Focus on the “components” of fitness

A well-balanced exercise program should include the following components. The first four are often reinforced by the exercise industry. I have added in my own components of fitness that are specific to Parkinson’s disease.

Muscular strength – muscles strength is a critical component for movement. You can focus on doing strength training of major muscle groups as part of your routine. The American College of Sports Medicine (ACSM) recommendation for adults with neurologic conditions is progressive strength training of major muscle groups at least 2 days/week. Strength training can entail the use of free weights, resistance bands, or use of your own body weight (such as squats, push-ups, or planks).

Muscular endurance – the ability of our muscles to perform a task for a long period of time (or even performing that task repeatedly) can be trained or improved through exercise. Think about picking up your child/grandchild versus holding them for 10 minutes. This can be achieved by using a higher number of repetitions while strength training, or by holding poses for longer. For example, gradually increasing how long you hold a plank or bridge.

Aerobic endurance – this is your ability to sustain an activity like jogging or bicycle riding for a length of time. Your body adapts with practice to an improved response from your heart, lungs, and circulatory system. The ACSM recommends 150 minutes/week of moderate intensity aerobic exercise (like cycling or treadmill walking). Moderate intensity is working at 60-80% of your maximum heart rate (220 heart beats/minute – your age). 150 minutes/week sounds like it is hard to do, but this goal can be achieved in 10 minutes increments. You can also sneak aerobic exercise in by making small changes such as taking the stairs instead of the elevator or parking farther away from the entrance to the grocery store.
Flexibility and posture – muscle rigidity is a common symptom of Parkinson’s disease, making regular flexibility training a critical component to moving better without pain or stiffness. Keeping your trunk muscles flexible helps prevent the flexed, stooped posture associated with Parkinson’s disease.

Balance – postural instability is common symptom of Parkinson’s disease.
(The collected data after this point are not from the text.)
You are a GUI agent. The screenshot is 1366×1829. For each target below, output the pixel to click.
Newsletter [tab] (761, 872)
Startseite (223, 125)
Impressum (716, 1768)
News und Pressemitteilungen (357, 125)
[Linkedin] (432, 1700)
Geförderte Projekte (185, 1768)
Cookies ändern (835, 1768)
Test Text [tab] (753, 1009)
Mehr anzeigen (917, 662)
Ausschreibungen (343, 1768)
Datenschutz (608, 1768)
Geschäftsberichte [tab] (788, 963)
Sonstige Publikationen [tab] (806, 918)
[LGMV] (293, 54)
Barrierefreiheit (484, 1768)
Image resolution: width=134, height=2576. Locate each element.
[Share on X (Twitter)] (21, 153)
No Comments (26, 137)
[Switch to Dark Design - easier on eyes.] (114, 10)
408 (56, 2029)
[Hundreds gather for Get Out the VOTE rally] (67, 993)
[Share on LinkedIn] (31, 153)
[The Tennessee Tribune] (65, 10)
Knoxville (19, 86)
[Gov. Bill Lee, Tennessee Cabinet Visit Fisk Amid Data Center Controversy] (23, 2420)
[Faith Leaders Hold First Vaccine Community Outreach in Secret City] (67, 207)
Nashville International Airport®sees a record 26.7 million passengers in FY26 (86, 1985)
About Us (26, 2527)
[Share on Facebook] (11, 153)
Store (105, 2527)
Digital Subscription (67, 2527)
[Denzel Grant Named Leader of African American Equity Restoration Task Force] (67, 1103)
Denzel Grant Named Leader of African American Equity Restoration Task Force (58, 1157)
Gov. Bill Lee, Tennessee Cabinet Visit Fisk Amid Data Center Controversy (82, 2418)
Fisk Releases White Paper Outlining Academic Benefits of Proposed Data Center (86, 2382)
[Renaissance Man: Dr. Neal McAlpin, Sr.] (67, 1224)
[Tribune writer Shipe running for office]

Balance problems can lead to falls and all of the other nasty complications that come with ending up on the floor. Balance exercises can be easily added into your routine. If you are experiencing falls, I may be a good idea to get a physical therapy evaluation to fully evaluate what component of your balance needs improvement.

Amplitude and speed of movement – People with Parkinson’s tend to move slower (bradykinesia) and smaller (hypokinesia) than people without Parkinson’s disease. You can purposefully move faster and bigger, getting more “bang for your buck” by having an outside source pushing you. Have your partner set the pace of your daily walk faster than your self-selected pace. Walk using nordic walking poles to push your arms through a bigger range of motion (this also increases your stride length). Many popular Parkinson’s specific exercise programs use this concept. Dr. Jay Alberts from the Cleveland Clinic and with Pedaling for Parkinson’s found that “forced exercise” on a tandem bike helped reduce motor symptoms of Parkinson’s disease. “Forced exercise” is a term to describe working at a rate beyond your self-selected speed, so pedaling at 85 rpm vs 60 rpm. PWR! Parkinson Wellness Recovery, created by Becky Farley, PT, MS, PhD emphasizes exercising and moving with a high level of physical effort to create more benefit from your daily exercise routine.

To Summarize:
Working beyond your self-selected rate, intensity, and with effort is a major key to gaining more benefit from exercise. Taking these concepts and generalizing, I feel comfortable recommending finding a type of exercise that your enjoy, that is challenging, and where the pace or intensity is set by an outside source. Examples of this would be taking a class where the instructor is setting your pace, exercising with a partner, and by learning a new skill. Variety is the spice of life. Aim for more benefit with all of your exercise modalities, push yourself beyond your comfort level, and strive to add in the above listed component of fitness.